Knowing that Skype is spyware, will Canonical remove it from the software center and its main homepage? Those who really want it installed will find a way; it’s opportunistic for Canonical to use proprietary software to lure in users.


To which I’d remark that possibly the includsion of Skype would prove to encourage more to enter the Linux world.  Those who really want it probably won’t have the level of knowledge required to install it, so to remove Skype, in my view would effectively “kill” it for the majority of mainstream Linux users (as well as giving a potential issue to some who use Skype and wants to migrate from Windows)

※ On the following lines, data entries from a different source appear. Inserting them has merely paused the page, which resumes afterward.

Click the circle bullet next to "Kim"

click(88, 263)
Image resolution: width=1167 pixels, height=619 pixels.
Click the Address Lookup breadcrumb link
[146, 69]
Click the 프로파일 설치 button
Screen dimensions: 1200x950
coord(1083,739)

I’d be interested to hear others views on Canonical’s Skype decision.  For me, if it acts as a “selling point” to replace Windows, then thats a good thing and whilst we know of previous dirty tricks allegations against Microsoft, so long as users are aware of the implications of using Skype, I cannot see the harm.  To remove, would (as in the case I’ve highlighted above) potentially harm a decision to move over to Linux by your average consumer who needs/wants Skype.

Whilst considering the issue of “snooping” it may be worthy of note that casting an eye over your mobile phone contract will reveal quite a robust set of agreements.  For me, the fear of any particular individual being intruded upon, is no more or less serious than the situation we have in the mobile phone world already.

On the Ubuntu marketplace, the Android marketplace and from my circle of friends/relatives, Skype is up their with the most popular apps.  Surely for Canonical to refuse such an app would be far more disastrous than to keep it in situe?

We must also consider that whilst Microsoft hardly has a good image in the minds of many, Skype was merely bought by Microsoft.  The popularity of the app is has little to do with what Microsoft has achieved since it was bedded into the market by others.  I certainly, in the case of Skype don’t feel tainted by using this particular “Microsoft” product.  Do they want to listen to my calls? Do they listen to my calls? I’ll keep that in mind next time I have a conversation.

As for proprietary, I think that’s a personal decision for each Linux user and I would say that using any software with the knowledge of its implications is fine (providing you agree with those caveats)  I would also like people to consider that whilst they may find Canonical’s inclusion of Skype distasteful, they also include Dropbox, which unless I am mistaken is competition to their own Ubuntu One.  Presumably they do this as they want as much choice available to users as possible in order to bring them to Ubuntu.

Application choice on the back of informed choice – there’s no problem with that at all.